Pour moi, quand on veut se challenger, qu’on veut donner une autre vision à sa vie et pouvoir mettre en place de nouveaux objectifs, il faut savoir gérer ses peurs et accepter la défaite et la honte. Mais il faut aussi garder confiance en ses objectifs, rester persévérant et positif malgré les difficultés, dans le but d’avoir la joie qui nous pousse à poursuivre nos rêves.

Personnellement j’ai toujours su garder ces deux aspects en tête. Le plus facile est de commencer par effectuer les actions quotidiennes mais de façons différentes, les aborder sous forme de petits défis. Cela permet d’avoir une autre vision sur des activités pourtant simple et permet de vous habituer à vous confronter à l’imprévu. Vous pouvez mettre en place les défis que vous voulez, du moment que cela vous permet d’affronter vos peurs et vos limites.

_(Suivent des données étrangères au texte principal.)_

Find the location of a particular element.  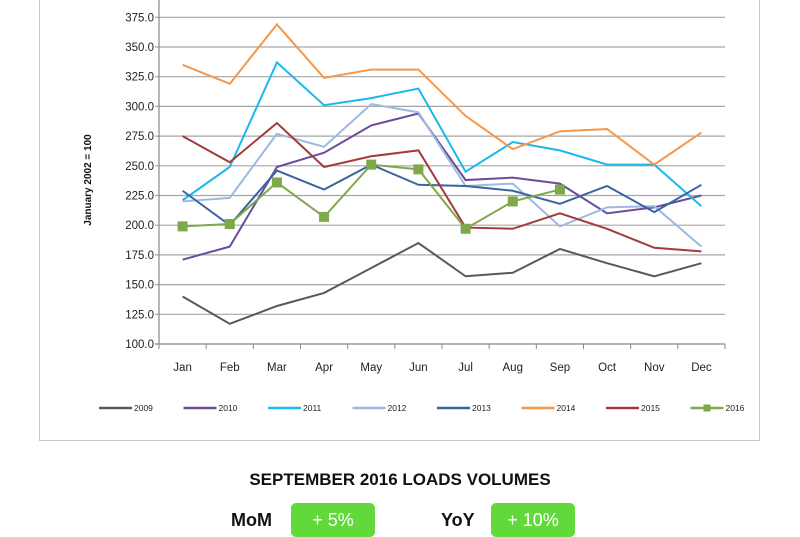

Vous devez faire de nouvelles choses, aussi banales soient-elles en fait. Il est important de se remettre en question à la fin de chaque défi et cela vous permettra de voir que les difficultés ne sont pas toujours là où vous les attendiez. Changer en douceur, cela signifie que vous allez agir par étape. Ne bouleversez pas tout votre système cela ne servira à rien et vous allez vous retrouver à nouveau dans votre vie actuelle. Ce n’est pas le but. En prime, qui dit sortir de sa zone de confort, signifie aussi acquérir de nouvelles expériences. Cela vous permettra de faire de nouvelles expériences, d’élargir votre opinion et de vous découvrir des intérêts divers.

Élargir vos compétences pour maximiser vos chances de sortir de votre zone de confort

Cela vous permettra aussi de renforcer votre confiance en vous et vous poussez à sortir encore plus de votre zone de confort, à découvrir de nouvelles façons de penser et de vivre. Vous pouvez par exemple penser à une formation dans un nouveau domaine, ou accorder plus de temps à une passion que vous souhaitez monétiser plus tard.

Le plus important est de toujours tenter de nouvelles expériences, de faire des choses que vous ne faisiez pas d’habitude. Cela va, non seulement injecter une petite dose de passion et d’aventure à votre quotidien, mais également vous permettre d’enrichir votre expérience. Il faut juste apprendre à être à l’aise dans l’inconfort quoi, dans le nouveau. Apprendre à dépasser ce sentiment est une clé qui permettra à chacun d’entre nous de se libérer et de sortir de sa zone de confort. Vous devez développer votre goût pour la nouveauté, mais vous devez le faire petit à petit. Commencez par de petits changements qui vous mèneront assez rapidement à d’autres plus conséquents. Les petits changements mènent aux grands résultats.

Etre acteur de sa propre vie, quoi qu’il en coûte

Ma dernière astuce serait peut-être juste d’être acteur de sa propre vie, quoi qu’il en coûte. Ne pas accepter de subir des situations parce que c’est familier et rassurant. Apprendre à gérer votre vie sans la laisser au sort de votre destinée. C’est tentant c’est vrai, mais commencez d’abord par devenir 100% responsable, cela veut dire que tout ce qui vous arrive devient de votre fait. C’est vous qui prenez les décisions pour vous et personne d’autre. Vous choisissez la situation dans laquelle vous êtes. Vous choisissez consciemment ce que vous vivez !

Evidemment ce ne sera pas facile, rien n’est jamais facile. Mais la plupart c’est justement pour ça que ça vaut le coup. Il n’y a pas d’échec, il n’y a que des leçons. C’est une phrase qui me fait relativiser, prendre du recul et surtout qui me donne un bon coup de boost pour tout ce que j’entreprends. Toute situation va vous apporter quelque chose, elle va vous apprendre au moins une information que vous n’aviez pas. Dans tout ce que vous allez entreprendre, vous allez apprendre, relativiser et vous ne verrez plus d’échec. Tout sera leçon.

En combinant toutes ces astuces, vous pourrez sans aucun doute sortir de votre zone de confort, et enfin commencer à vivre la vie que vous méritez. Prenez votre courage à deux mains et entamez le processus, vous vous en féliciterez plus tard.